Sunday to Tuesday is dedicated to the Training Program. Then Wednesday sees the start of the Conference Program, that continues until Friday.
Defending against the dark arts
Linux performance monitoring with BPF
Troubleshooting performance issues in postgreSQL
Security in Automation
UX Design and Education for effective monitoring tools
ChatOps at Shopify: Inviting Bots in Our Day-to-Day Operations
The 7 Deadly Sins of Documentation
Have you tried turning it on and off again
Linux Container Performance Analysis
Vax to K8s: Ticketmaster’s Transformation to Cloud Native Devops
An Internet of Governments: How Policymakers Became Interested in “Cyber”

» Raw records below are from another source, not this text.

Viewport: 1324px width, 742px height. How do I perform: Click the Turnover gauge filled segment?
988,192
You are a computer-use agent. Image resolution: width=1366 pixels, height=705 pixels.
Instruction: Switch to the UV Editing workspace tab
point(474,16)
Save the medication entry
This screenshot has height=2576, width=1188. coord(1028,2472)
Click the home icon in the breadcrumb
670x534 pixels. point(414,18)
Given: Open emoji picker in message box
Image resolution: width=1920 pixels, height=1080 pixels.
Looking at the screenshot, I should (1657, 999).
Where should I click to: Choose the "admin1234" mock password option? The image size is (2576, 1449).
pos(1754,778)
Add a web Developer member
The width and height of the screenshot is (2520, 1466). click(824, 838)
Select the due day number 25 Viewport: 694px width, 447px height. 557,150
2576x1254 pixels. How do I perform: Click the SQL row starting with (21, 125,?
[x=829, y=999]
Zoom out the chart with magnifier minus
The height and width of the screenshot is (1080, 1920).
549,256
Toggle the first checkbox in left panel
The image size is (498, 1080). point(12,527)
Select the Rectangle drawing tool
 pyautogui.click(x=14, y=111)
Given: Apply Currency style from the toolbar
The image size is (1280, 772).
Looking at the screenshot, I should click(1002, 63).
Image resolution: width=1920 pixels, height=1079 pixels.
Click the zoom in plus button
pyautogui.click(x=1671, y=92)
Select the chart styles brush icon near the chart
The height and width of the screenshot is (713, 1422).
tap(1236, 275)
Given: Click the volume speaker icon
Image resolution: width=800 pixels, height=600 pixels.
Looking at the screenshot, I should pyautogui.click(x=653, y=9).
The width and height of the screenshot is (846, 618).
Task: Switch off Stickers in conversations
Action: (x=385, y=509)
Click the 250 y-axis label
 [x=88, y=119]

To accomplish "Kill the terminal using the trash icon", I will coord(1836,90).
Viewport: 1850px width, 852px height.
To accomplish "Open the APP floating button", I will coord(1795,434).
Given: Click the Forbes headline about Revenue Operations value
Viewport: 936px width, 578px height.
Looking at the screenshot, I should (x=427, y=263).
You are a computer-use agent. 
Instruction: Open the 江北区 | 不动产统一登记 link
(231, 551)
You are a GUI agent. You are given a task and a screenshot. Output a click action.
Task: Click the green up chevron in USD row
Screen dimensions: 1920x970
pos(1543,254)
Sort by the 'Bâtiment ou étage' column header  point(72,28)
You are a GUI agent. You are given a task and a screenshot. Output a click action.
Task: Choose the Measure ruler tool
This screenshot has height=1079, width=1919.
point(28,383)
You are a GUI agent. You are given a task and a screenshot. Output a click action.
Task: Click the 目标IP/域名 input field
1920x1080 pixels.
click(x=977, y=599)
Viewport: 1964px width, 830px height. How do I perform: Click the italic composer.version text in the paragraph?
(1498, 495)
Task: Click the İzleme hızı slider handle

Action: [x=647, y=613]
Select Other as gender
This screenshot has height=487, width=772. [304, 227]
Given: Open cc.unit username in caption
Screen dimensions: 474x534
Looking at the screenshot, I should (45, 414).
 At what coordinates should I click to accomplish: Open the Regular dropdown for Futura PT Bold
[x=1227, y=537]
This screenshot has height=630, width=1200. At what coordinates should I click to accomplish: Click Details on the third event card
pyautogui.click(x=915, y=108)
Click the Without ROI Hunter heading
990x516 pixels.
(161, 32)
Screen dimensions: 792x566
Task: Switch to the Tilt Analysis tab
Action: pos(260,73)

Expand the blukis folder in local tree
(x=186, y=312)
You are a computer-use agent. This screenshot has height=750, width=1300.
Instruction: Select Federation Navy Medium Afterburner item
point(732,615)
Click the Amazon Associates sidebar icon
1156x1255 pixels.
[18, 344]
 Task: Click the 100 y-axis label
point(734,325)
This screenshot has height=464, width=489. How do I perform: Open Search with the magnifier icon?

Pintrace: A Distributed Tracing Pipeline
Managing SSH Access without Managing SSH Keys
Wait for Us! Evolving On-Call as Your Company Grows
System Crash, Plane Crash: Lessons from Commercial Aviation and Other Engineering Fields
S, M & L Logstash
Handling the interruptive nature of Ops
Writing and consuming REST services
Containers at Scale with Kubernetes, Docker, and Azure
Training
OS Internals training
I spent the full day on Sunday attending Caskey Dicksons training on “Everything an Administrator Wanted to Know about Operating System Internals but Was Afraid to Ask”. This class crammed ~45 hours of US College level material in to 6 hours. I found the class both interesting (in terms of the history and developments of OSes and CPUs) and useful to understand why modern OSes work the way they do. It was also a great primer to the “Linux performance monitoring with BPF” I attended on Tuesday.
The course was broken into 6 main sections:
- Introduction, Computer Architecture
- Scheduling & Process Management
- Storage Hierarchy
- Memory Management
- Block I/O and File System Architecture
- Virtualization
Memory Management was the most interesting topic for me by far. For example it was useful to understand how expensive soft page faults and hard page faults really are. Closely followed by the scheduling topics.
I few notes that were not obvious from the slides or interesting tangents:
- Brendan Gregg has ported dtrace to Linux. 2 days later, I find out that dtrace is considered old/obsolete compared to newer tracing tools.
- On Linux, a thread is a
fork()
without copying the process memory. - “Message Passing” on slide 51 is what I know as a named pipe.
- Semaphores block process when trying to decrement below 0. Useful to purposefully blocking processes when you only want to run n. A commandline tool for reading semaphores is
semget
- which should be a good starting pointer. - When talking about “Proactively will page out unused code, gives free ram to block cache.
" in slide 98, this referring to the
vm.swappiness
kernel parameter.
Defending against the dark arts
Branson Mathesons entertaining training on “Defending against the dark arts”, consumed the full day on Monday. The course wasn’t quite what I expected, it was more geared around thinking about the softer side of security, and didn’t touch on the technical tools as much as I expected.
Bransons stated his aim was to “Make us think more pesamstic” and he sure did that - not only because he made us all make and wear a tin foil hat.